▶ [Brief]
Copy verbatim the lines from the one containing "Where should I" through the final line, inclusive, and omit the pictures from your copy.

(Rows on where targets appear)
* * *

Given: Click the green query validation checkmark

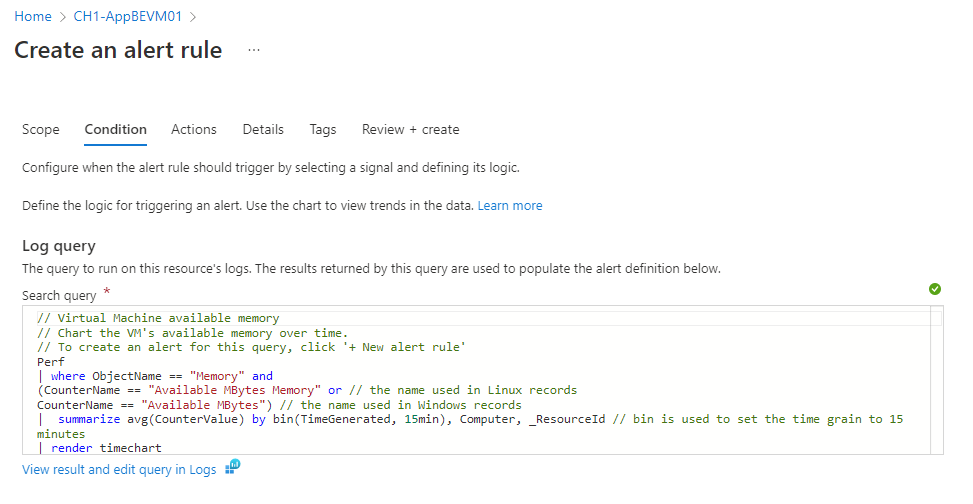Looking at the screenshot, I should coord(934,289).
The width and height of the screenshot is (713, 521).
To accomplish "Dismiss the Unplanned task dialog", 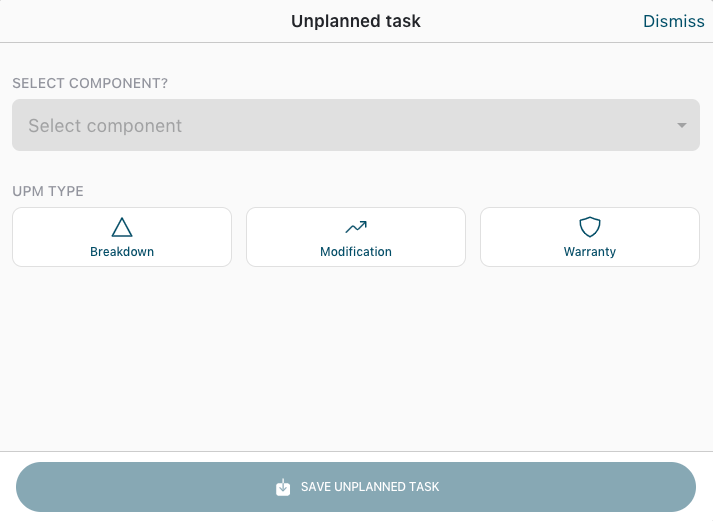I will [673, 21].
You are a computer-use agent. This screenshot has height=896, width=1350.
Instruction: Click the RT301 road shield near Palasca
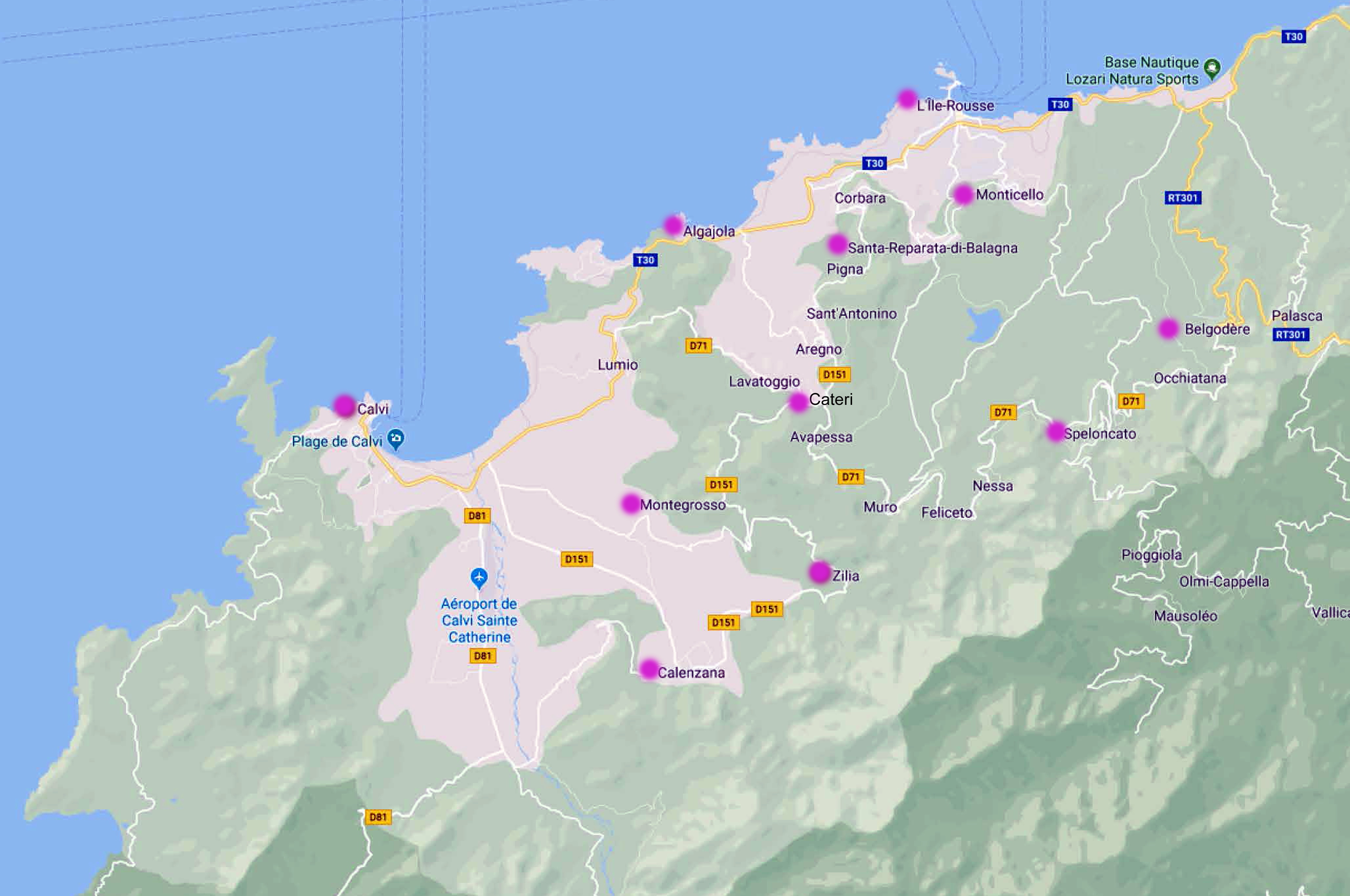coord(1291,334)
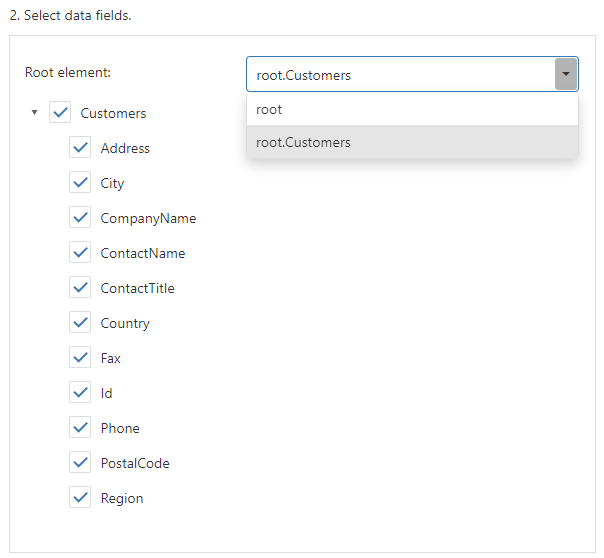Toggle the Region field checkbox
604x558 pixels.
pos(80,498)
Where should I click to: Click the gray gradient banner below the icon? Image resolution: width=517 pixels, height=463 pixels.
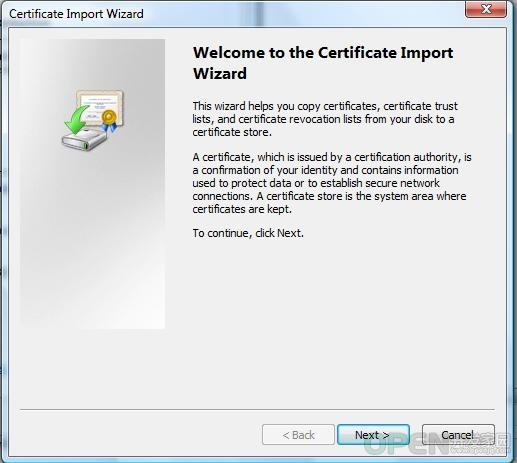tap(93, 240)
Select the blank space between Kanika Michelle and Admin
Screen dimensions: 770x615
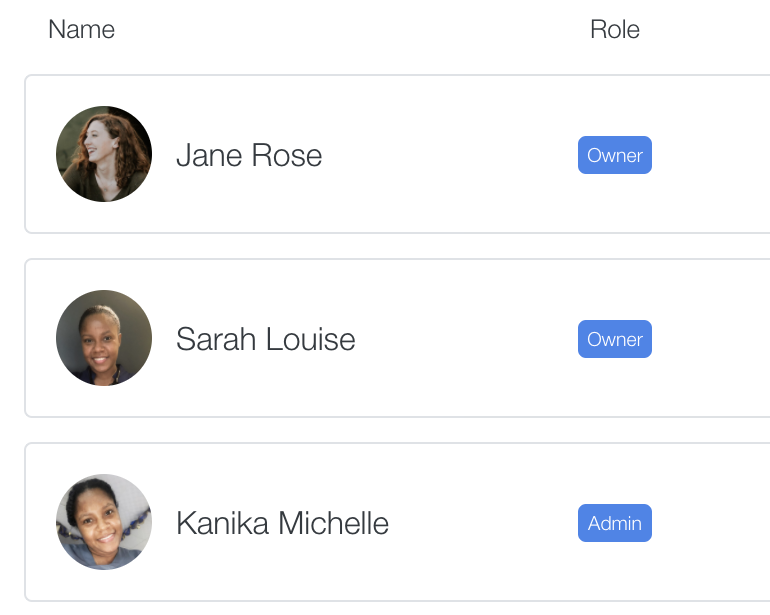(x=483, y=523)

* * *

▶ [Response for this exercise]
Where should I click to: Click the gray gradient banner below the icon? Image resolution: width=517 pixels, height=463 pixels.
tap(93, 240)
Select the blank space between Kanika Michelle and Admin
Screen dimensions: 770x615
(x=483, y=523)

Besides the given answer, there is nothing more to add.